Fox Lake is a town in Dodge County, Wisconsin, United States. The population was 2,588 at the 2020 census. The City of Fox Lake is located within the town. The unincorporated communities of Delbern Acres, Fox Lake Junction, and Lyndon Dale are also located in the town.

==Etymology==
Fox Lake is derived from the Indian name of the Lake, hosh a rac ah tah, meaning "fox".

==Geography==
According to the United States Census Bureau, the town has a total area of 38.2 square miles (99.0 km^{2}), of which 32.2 square miles (83.5 km^{2}) is land and 6.0 square miles (15.4 km^{2}) (15.60%) is water.

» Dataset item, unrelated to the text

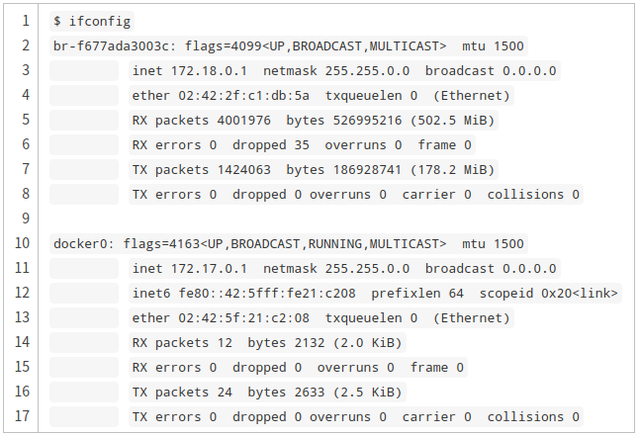Image resolution: width=640 pixels, height=437 pixels.
Task: Click line number 17 in the gutter
Action: 25,416
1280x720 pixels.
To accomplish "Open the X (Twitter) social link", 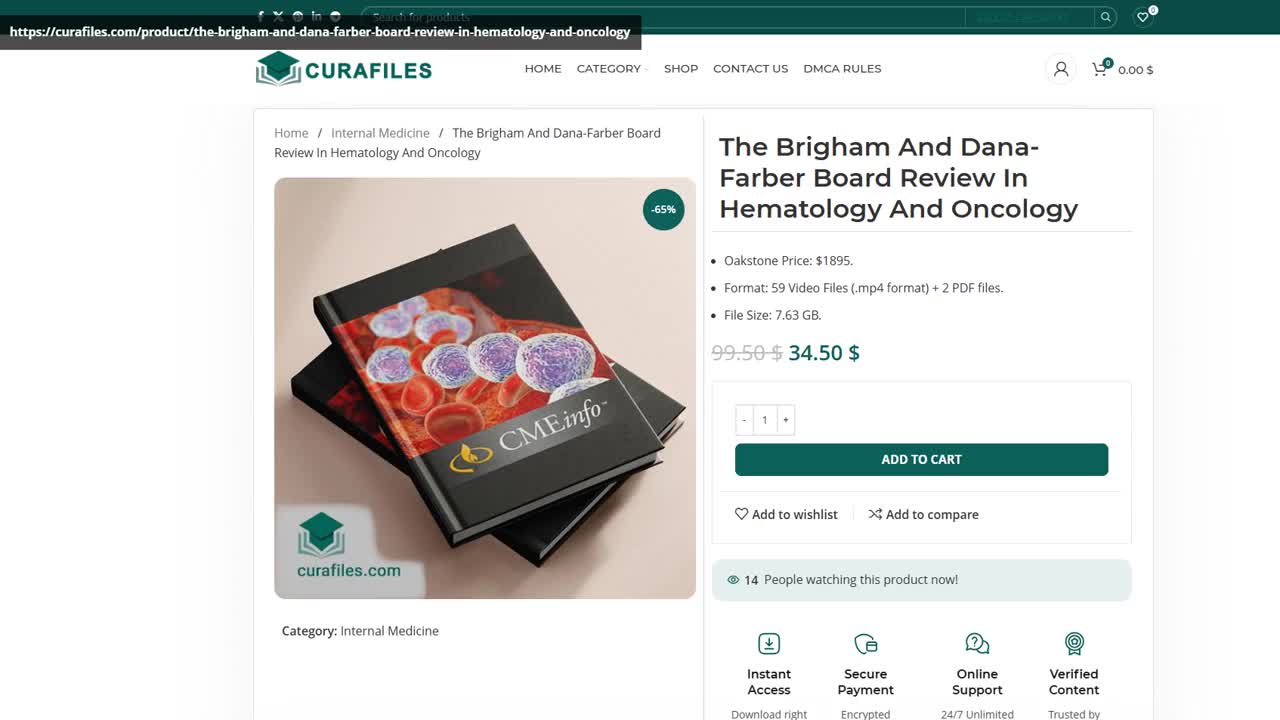I will 278,16.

The 2,713 acre lake also known as Fox Lake is found within the town.

==Demographics==
As of the census of 2000, there were 2,402 people, 477 households, and 341 families residing in the town. The population density was 74.5 people per square mile (28.8/km^{2}). There were 897 housing units at an average density of 27.8 per square mile (10.7/km^{2}). The racial makeup of the town was 73.40% White, 24.23% Black or African American, 1.46% Native American, 0.04% Asian, 0.08% Pacific Islander, 0.37% from other races, and 0.42% from two or more races. 3.75% of the population were Hispanic or Latino of any race.

There were 477 households, out of which 20.1% had children under the age of 18 living with them, 65.0% were married couples living together, 4.2% had a female householder with no husband present, and 28.5% were non-families. 22.4% of all households were made up of individuals, and 9.2% had someone living alone who was 65 years of age or older. The average household size was 2.40 and the average family size was 2.82.

In the town, the population was spread out, with 9.8% under the age of 18, 14.0% from 18 to 24, 45.9% from 25 to 44, 21.9% from 45 to 64, and 8.5% who were 65 years of age or older. The median age was 36 years. For every 100 females, there were 336.7 males. For every 100 females age 18 and over, there were 394.7 males.

The median income for a household in the town was $52,721, and the median income for a family was $55,817. Males had a median income of $30,592 versus $25,341 for females. The per capita income for the town was $17,227. About 2.6% of families and 5.4% of the population were below the poverty line, including 6.0% of those under age 18 and 6.2% of those age 65 or over.